3 more days at the Museum of Ancient Life at Thanksgiving Point, Lehi, Utah. I spent a lot of time cleaning things up, trimming edges of matrix, removing bits of glue and rock, consolidating lose pieces of rock and bone. I think I am going to need a dust extractor soon, too; way too much dust accumulating around my work area and in my nose.
So a few of us were standing around the block the other day and I was staring at this hole I had created through the upper rock and into the sandy, course greenish rock where most of the bones rest. It occurred to me that with a nice sidelight on it, it looked like a window into the block, and it was just thick with bones. It’s already an impressive sight!
We also just got our microvideo camera mated with a high-def monitor in the visitor gallery outside the lab window. It is awesome!!! More on that later.

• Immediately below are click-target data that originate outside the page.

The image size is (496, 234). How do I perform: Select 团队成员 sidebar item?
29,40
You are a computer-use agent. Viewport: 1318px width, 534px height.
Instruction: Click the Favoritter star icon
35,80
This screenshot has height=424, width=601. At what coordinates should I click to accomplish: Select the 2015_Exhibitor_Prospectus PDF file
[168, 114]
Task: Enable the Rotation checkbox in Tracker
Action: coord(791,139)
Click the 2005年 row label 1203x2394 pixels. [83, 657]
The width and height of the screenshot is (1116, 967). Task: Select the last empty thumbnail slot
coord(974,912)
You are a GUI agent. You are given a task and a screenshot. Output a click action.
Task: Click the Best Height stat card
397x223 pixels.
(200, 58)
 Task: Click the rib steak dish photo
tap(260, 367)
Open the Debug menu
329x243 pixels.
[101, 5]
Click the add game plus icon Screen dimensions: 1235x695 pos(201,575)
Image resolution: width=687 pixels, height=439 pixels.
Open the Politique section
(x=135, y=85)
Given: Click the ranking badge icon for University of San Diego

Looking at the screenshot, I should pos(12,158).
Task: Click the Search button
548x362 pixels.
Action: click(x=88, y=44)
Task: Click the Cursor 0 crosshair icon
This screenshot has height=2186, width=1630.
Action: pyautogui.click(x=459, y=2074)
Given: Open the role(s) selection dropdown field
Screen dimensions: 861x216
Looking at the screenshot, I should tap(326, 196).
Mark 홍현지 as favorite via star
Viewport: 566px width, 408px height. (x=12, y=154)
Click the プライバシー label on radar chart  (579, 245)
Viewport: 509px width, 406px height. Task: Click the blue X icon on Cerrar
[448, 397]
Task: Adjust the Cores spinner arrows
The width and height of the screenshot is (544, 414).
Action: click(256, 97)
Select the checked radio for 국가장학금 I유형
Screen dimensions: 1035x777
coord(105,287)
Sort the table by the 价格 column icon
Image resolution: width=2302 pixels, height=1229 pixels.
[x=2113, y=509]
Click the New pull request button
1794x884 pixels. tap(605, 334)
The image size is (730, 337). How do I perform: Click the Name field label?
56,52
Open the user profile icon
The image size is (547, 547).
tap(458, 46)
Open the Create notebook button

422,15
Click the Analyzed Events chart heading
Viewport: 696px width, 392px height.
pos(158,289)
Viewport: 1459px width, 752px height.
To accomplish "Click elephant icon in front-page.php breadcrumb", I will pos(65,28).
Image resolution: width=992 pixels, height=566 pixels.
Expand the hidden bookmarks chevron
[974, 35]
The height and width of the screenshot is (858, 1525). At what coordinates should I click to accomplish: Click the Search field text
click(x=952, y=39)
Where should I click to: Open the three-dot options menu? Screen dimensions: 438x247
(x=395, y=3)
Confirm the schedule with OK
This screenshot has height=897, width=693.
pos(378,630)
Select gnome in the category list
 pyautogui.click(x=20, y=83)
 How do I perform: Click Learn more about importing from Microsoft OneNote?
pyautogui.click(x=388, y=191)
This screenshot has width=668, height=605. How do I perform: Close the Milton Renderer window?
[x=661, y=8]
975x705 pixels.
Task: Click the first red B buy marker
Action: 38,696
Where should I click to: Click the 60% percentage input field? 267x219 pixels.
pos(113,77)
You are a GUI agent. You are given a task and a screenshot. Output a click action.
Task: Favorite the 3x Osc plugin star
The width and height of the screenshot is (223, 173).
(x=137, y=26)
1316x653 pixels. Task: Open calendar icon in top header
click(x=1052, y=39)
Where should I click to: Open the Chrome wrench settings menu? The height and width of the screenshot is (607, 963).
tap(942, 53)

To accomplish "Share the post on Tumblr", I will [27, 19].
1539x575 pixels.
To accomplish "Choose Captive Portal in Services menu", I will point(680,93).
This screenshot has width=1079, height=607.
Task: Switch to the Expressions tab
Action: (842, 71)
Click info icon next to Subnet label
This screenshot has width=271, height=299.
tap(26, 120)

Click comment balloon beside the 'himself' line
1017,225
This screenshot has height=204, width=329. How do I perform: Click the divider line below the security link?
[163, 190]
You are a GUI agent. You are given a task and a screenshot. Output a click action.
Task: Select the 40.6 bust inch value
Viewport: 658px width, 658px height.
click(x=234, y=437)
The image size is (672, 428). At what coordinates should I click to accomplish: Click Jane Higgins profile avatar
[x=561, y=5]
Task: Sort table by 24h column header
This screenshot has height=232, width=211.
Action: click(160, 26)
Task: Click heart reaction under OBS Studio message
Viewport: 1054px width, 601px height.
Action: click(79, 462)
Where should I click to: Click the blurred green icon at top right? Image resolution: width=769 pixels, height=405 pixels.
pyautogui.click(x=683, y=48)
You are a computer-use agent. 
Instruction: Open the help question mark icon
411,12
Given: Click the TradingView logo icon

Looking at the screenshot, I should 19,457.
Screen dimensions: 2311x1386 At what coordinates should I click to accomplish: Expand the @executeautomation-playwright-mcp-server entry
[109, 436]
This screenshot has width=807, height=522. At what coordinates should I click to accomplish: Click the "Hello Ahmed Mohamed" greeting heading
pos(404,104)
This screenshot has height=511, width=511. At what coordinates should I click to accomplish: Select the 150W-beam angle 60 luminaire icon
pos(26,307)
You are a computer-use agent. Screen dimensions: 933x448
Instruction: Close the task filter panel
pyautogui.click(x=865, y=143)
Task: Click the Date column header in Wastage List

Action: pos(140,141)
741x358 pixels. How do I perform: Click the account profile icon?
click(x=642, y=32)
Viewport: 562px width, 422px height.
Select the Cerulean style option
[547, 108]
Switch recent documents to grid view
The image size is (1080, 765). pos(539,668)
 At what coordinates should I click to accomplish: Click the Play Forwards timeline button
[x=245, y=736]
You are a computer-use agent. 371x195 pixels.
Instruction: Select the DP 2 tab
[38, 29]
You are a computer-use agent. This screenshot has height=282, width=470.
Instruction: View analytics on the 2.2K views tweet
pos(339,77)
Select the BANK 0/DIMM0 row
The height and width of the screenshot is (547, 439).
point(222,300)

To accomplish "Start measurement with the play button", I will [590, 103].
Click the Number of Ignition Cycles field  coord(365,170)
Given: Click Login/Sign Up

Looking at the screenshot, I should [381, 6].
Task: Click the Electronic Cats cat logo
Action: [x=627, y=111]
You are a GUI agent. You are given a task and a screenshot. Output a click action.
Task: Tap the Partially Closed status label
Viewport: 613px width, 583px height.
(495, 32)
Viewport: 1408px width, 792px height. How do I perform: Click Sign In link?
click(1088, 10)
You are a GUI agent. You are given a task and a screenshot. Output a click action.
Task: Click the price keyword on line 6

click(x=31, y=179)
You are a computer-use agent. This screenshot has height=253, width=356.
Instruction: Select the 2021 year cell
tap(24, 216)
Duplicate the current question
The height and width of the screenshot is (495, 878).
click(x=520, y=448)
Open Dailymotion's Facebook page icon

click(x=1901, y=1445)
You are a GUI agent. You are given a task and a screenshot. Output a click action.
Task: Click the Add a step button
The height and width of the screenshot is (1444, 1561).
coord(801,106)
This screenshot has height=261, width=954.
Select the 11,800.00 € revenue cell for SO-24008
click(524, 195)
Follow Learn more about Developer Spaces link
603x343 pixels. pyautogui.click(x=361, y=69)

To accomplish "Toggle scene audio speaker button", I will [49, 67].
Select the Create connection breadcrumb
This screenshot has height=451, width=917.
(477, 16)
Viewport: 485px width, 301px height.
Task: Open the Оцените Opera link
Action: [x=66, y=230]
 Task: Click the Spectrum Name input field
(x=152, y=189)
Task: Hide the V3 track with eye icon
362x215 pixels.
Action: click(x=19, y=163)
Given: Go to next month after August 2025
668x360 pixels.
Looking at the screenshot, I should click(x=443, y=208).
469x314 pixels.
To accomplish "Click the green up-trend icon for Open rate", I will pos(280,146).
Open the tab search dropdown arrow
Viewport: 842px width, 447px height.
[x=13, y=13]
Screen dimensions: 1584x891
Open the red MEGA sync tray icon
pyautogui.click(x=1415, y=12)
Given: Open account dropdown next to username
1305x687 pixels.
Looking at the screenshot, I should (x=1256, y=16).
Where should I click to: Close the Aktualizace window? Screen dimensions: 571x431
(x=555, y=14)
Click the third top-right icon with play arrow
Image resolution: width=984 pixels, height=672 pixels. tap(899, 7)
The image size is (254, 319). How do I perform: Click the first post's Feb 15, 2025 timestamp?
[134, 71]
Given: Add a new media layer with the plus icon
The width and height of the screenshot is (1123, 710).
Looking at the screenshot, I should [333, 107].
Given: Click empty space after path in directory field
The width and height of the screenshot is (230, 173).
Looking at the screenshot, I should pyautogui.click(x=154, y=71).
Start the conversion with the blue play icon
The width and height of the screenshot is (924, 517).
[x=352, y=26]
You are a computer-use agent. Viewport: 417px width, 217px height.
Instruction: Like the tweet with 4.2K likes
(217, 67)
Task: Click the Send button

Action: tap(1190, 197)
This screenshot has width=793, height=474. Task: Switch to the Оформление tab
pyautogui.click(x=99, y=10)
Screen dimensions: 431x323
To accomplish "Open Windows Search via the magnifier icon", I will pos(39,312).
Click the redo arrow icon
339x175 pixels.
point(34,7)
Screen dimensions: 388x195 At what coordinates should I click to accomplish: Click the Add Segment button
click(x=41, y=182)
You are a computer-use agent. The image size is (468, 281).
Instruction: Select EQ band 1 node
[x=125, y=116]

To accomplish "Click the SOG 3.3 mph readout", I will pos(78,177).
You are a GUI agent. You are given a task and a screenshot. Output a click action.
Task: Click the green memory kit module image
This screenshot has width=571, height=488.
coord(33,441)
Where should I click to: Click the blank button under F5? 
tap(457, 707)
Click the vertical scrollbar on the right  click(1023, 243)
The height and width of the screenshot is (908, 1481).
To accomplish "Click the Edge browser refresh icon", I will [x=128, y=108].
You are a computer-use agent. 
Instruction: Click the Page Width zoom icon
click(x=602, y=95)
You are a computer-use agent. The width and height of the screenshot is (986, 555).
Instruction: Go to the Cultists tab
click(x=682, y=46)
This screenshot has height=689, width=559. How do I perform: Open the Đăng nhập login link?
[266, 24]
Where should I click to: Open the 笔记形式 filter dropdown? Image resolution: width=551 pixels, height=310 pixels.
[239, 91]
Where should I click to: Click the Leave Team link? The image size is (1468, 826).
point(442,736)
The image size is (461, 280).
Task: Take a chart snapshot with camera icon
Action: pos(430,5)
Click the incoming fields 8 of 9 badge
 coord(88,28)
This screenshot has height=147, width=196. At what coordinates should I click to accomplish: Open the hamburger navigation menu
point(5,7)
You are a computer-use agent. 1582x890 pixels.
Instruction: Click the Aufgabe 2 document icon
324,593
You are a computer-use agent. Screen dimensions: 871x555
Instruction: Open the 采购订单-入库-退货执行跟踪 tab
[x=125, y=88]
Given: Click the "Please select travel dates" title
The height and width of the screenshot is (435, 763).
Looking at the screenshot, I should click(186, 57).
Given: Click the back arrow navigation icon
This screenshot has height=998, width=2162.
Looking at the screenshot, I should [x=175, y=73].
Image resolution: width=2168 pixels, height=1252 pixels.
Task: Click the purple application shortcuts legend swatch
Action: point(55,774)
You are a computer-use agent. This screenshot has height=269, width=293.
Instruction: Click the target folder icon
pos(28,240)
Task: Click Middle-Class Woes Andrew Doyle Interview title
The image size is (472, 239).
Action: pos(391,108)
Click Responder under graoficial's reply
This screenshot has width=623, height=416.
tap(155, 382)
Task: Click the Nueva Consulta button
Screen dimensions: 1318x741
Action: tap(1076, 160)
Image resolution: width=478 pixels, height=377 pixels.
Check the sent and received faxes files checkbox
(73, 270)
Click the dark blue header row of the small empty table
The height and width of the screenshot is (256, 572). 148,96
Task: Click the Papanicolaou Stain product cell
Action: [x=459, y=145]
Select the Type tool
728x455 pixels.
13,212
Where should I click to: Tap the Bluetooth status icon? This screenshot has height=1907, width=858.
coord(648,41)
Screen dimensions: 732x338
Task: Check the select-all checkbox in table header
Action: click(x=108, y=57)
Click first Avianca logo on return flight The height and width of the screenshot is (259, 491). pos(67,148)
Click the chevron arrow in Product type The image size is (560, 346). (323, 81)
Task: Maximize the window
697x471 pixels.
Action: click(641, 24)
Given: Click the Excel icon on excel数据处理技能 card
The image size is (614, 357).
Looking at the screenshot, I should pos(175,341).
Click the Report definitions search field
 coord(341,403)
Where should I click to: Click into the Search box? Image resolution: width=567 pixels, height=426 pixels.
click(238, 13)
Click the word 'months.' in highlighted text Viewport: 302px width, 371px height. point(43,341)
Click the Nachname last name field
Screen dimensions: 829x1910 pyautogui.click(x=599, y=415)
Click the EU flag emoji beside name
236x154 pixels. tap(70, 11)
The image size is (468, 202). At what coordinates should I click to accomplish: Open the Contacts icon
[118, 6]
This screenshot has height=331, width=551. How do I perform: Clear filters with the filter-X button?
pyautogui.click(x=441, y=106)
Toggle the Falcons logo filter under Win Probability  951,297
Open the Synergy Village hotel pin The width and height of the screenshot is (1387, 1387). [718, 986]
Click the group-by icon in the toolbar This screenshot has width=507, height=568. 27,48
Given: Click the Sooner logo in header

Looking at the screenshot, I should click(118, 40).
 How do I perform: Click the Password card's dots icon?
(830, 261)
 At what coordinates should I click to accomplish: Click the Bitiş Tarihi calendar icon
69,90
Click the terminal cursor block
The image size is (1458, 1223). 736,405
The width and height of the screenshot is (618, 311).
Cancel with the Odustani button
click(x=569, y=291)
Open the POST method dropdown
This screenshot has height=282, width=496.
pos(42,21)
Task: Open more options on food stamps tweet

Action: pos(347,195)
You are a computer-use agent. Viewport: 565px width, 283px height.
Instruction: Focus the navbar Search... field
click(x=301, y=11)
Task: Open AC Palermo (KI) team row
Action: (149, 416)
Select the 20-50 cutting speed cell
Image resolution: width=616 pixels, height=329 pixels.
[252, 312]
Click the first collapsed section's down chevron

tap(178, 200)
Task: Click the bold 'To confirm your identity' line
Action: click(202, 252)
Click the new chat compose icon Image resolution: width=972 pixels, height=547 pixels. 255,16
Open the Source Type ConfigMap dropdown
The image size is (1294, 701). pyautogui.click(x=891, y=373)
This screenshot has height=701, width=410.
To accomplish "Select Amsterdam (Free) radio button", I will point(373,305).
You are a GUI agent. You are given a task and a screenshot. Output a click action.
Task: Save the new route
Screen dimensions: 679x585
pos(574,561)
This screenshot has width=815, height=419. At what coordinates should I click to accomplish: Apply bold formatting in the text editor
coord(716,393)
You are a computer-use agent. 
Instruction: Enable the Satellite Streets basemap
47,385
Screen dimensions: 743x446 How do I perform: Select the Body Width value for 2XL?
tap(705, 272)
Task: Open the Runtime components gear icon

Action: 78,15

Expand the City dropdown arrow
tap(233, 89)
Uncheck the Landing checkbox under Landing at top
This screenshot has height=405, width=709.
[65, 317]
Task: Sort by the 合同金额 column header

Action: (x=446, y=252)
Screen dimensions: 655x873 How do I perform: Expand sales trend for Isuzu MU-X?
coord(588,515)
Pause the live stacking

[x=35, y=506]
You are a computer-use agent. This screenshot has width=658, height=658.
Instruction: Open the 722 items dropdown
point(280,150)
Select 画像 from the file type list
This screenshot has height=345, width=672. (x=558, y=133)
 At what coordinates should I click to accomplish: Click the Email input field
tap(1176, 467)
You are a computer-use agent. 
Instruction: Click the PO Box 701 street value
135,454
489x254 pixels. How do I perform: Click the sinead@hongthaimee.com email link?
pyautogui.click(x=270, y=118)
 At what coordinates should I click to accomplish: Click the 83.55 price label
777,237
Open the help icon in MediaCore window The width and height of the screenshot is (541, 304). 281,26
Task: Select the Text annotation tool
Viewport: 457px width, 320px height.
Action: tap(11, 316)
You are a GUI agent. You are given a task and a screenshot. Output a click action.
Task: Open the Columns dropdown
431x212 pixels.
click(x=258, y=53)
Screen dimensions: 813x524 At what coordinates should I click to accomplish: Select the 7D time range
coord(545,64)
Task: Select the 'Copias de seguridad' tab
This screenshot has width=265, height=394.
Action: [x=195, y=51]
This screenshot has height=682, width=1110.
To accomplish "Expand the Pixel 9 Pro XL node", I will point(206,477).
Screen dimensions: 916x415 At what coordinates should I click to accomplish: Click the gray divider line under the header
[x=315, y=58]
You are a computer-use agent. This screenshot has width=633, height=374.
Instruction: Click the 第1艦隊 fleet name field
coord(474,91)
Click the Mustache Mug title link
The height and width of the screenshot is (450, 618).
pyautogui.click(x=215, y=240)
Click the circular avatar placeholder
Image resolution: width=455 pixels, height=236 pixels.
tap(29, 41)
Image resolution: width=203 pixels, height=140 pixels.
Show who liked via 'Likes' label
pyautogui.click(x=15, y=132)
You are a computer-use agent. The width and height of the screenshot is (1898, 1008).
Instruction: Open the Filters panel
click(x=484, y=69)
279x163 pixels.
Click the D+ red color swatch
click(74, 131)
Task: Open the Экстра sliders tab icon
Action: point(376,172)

Meanwhile, in the past 3 days I started exploring some fresh real estate and these 2 interesting associations of bone have shown up. Both appear to be rows of caudal (tail) vertebra of different sizes and different parts of a tail, perhaps. It continues to be very challenging prep. A lot of this bone is covered with a thin and brittle layer of rusty hematite sand or some crystalline substance that is sometimes stuck to the bone, and other times barely holds the bone in place. It requires a lot of very judicious use of consolidants (Paraloid B-72 mixed thinly with acetone); another good reason to get a dust/fume extractor in place soon.